I found these stories intriguing because I've written extensively about the evolution of the Everything-as-a-Service (XaaS) model, but looking at it from its roots in the SaaS industry, where software vendors first learned to servitize their products as a consequence of moving them to the cloud. I've argued that their experience provides a template for applying the XaaS model of customer engagement to every product, service and experience in a digitally connected world. The customer-centric, outcome-based ethos that I describe at the heart of this model has much in common with the 'Moment of Service' concept outlined in the book Roos just published at the Unleashed event, and which Brian Sommer wrote about at length earlier today.
But these IFS customers haven't followed that SaaS-derived XaaS template. They've arrived at digitally enabled servitization by their own, independent route. Rolls-Royce first introduced its XaaS model of selling what it calls 'power as a service' in 2002, at a time when the SaaS industry was so nascent that the term 'SaaS' hadn't even been invented yet. Jotun decided to start selling efficient ship hulls — as an outcome of applying its paint — in 2012. IFS supports these customers in their XaaS endeavors by providing the digital tools to manage and service those assets, but interestingly it doesn't provide any of the additional paraphenalia that we've seen supporting the XaaS model in the SaaS industry, such as subscription management and revenue recognition, or customer success playbooks and KPIs. As Brian Sommer notes in his article, I did suggest to Roos that this might be something IFS should look into, but he believes its strengths lie in its existing offerings. He explains:
You need to think of the core of it. That servitization model is about an asset, and it's about awareness of the assets and the servicing of the assets. What you're referencing is the billing, the financial automation of it. I don't care if they want to go buy a billing engine for that, that's okay. We may go into that in the future, but I have no plans for it at the moment.
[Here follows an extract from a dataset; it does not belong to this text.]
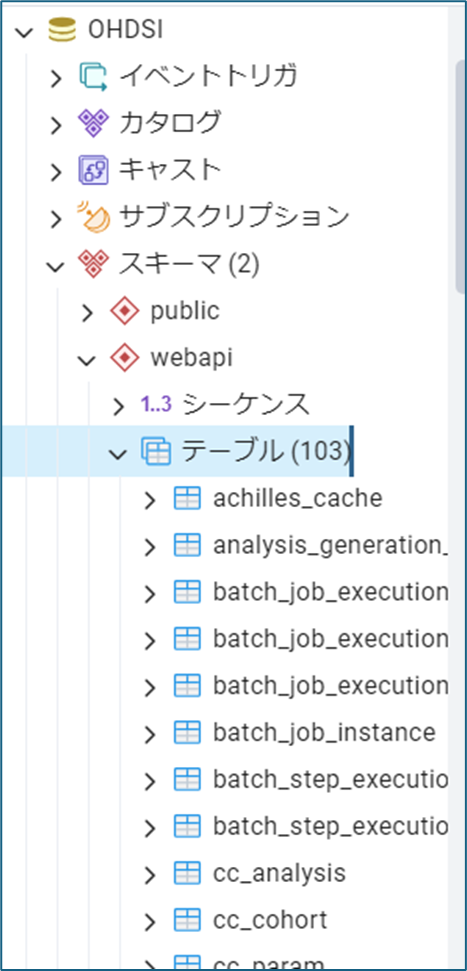Click the カタログ catalog icon
Image resolution: width=467 pixels, height=971 pixels.
point(94,123)
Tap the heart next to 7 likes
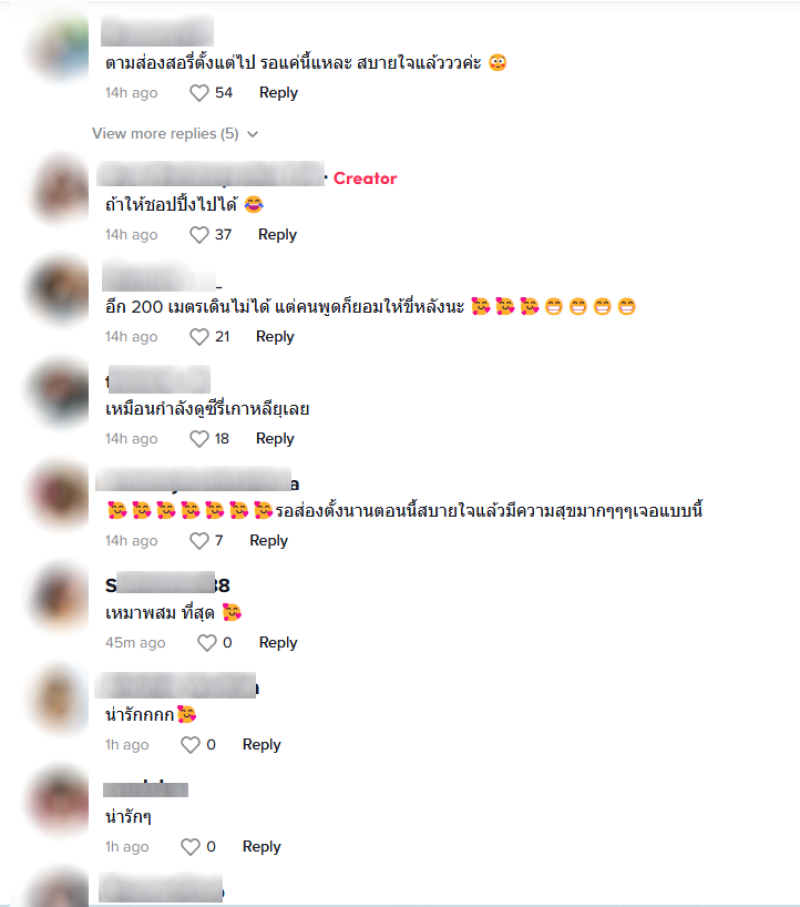This screenshot has height=907, width=800. click(x=199, y=541)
But for that outcome-based model to work, as we demonstrated with the customers that we have on stage, as you said, you have to do the fundamentals of understanding the assets, having the asset performance management, having the enterprise asset management and the servicing of that asset.
My take
We're so used to product-centric, technology-led vendors in the enterprise software industry that a company like IFS is hard to categorize. But its more customer-centric, market-led model certainly seems to be working well — Roos shared business metrics that show it's performing exceptionally well on the crucial measures of both growth and margin. This approach may be underrated, but it doesn't necessarily follow that it's substandard. The conventional wisdom in Silicon Valley doesn't always translate successfully into the wider world. The one thing that stands out for me having spoken to numerous customers is the level of trust and loyalty — those relationships are solid.
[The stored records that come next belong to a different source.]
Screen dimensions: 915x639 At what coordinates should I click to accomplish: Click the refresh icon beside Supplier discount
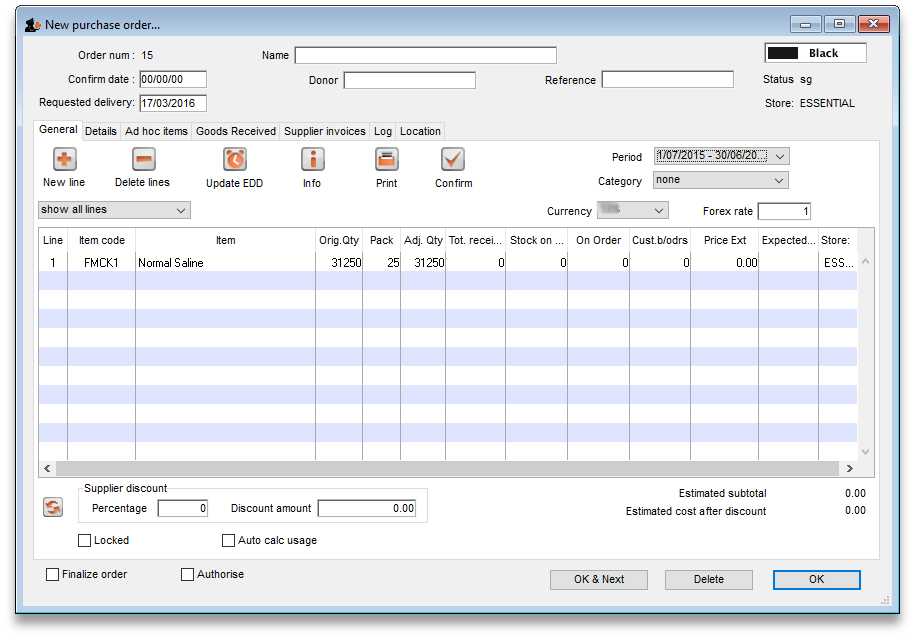point(53,508)
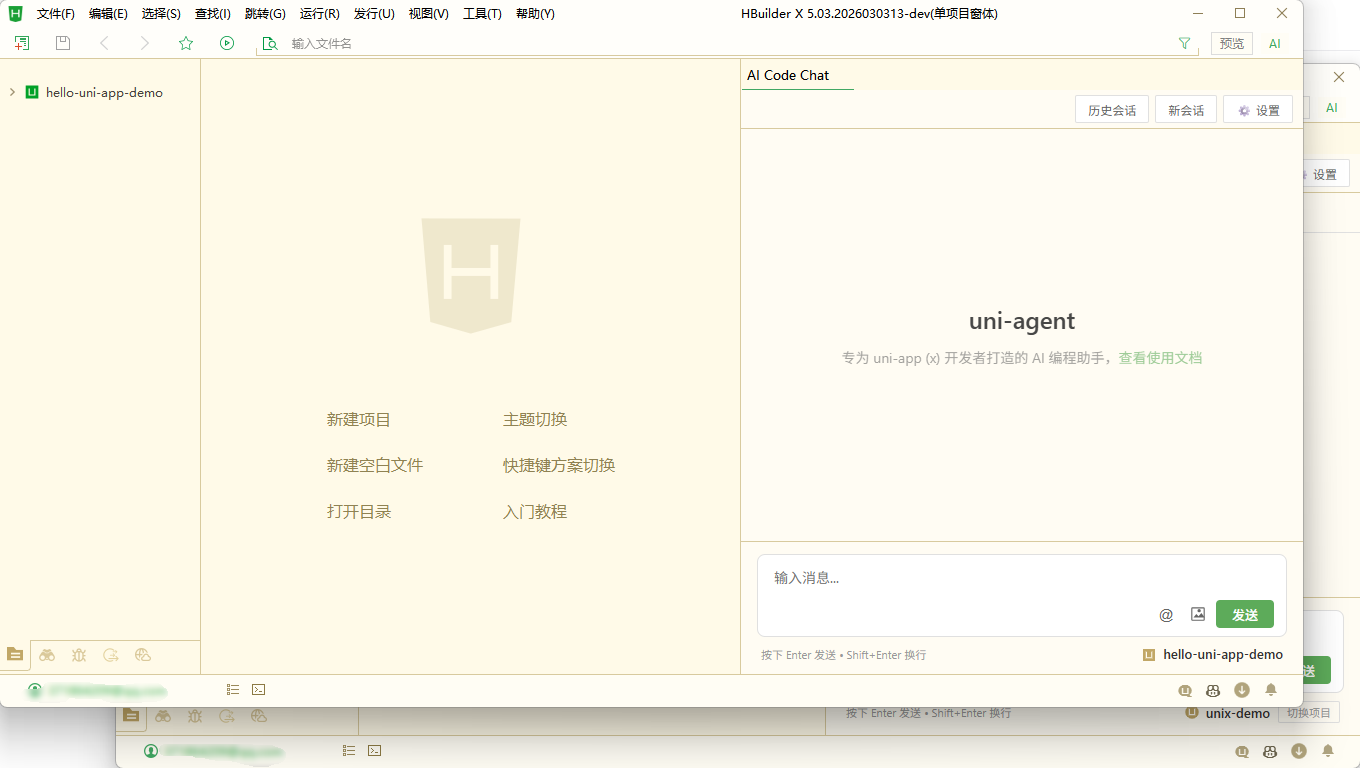Open the 运行(R) menu
Image resolution: width=1360 pixels, height=768 pixels.
(x=319, y=14)
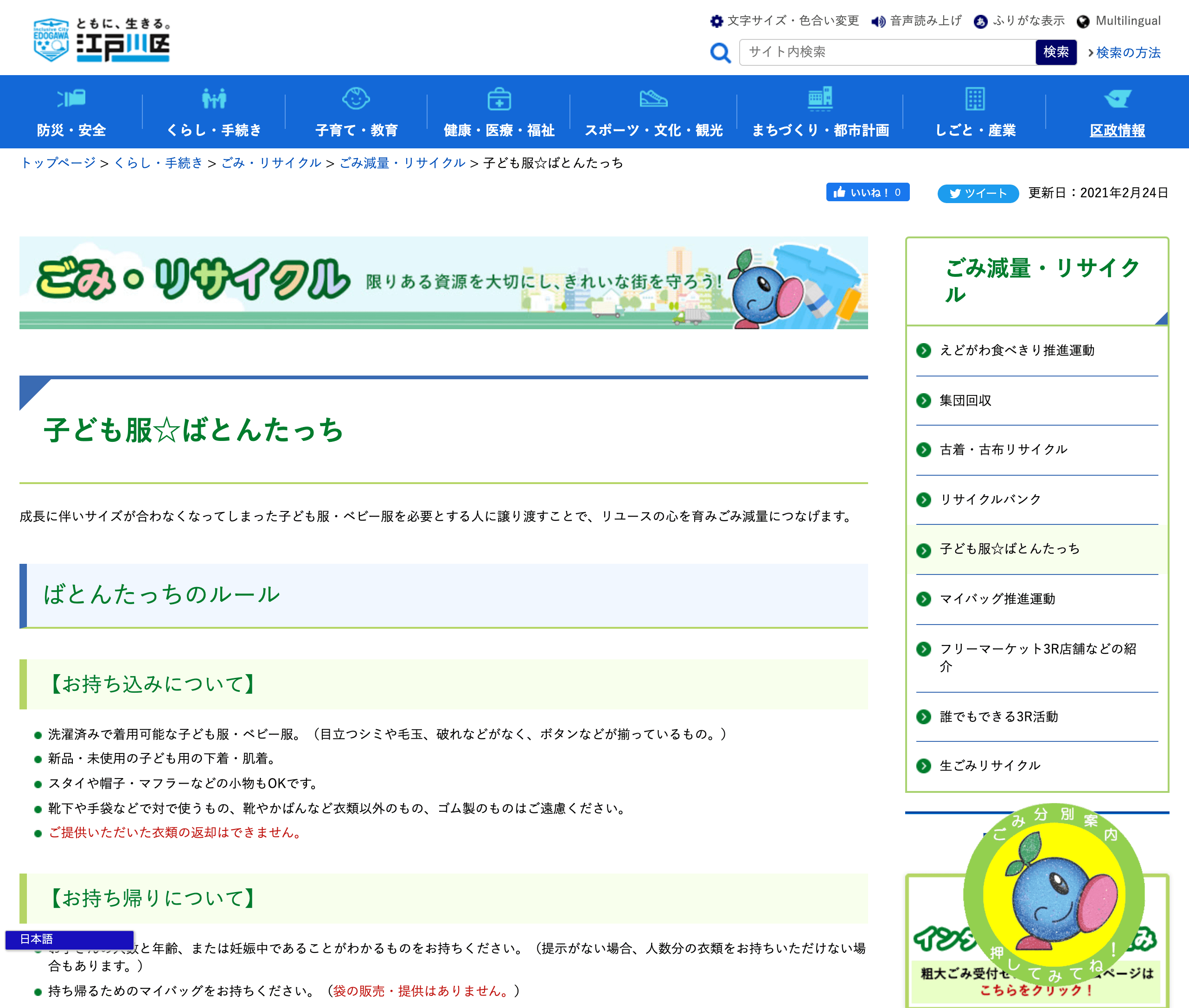This screenshot has width=1189, height=1008.
Task: Click the round ごみ分別案内 mascot button
Action: [x=1054, y=894]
I think there's an argument to be made that the company could do more to get out in front of its customers in showing the way on solutions for subscription billing and customer success automation. The counter-argument is that it has its hands full already providing the functionality its customers need in those key areas of ERP, EAM and FSM across its target industries, at the same time as continuing to shepherd an extensive on-premise installed base towards its IFS Cloud platform. According to this argument, there will be plenty of time to expand into those other areas, as customers demand more support in their servitization journeys.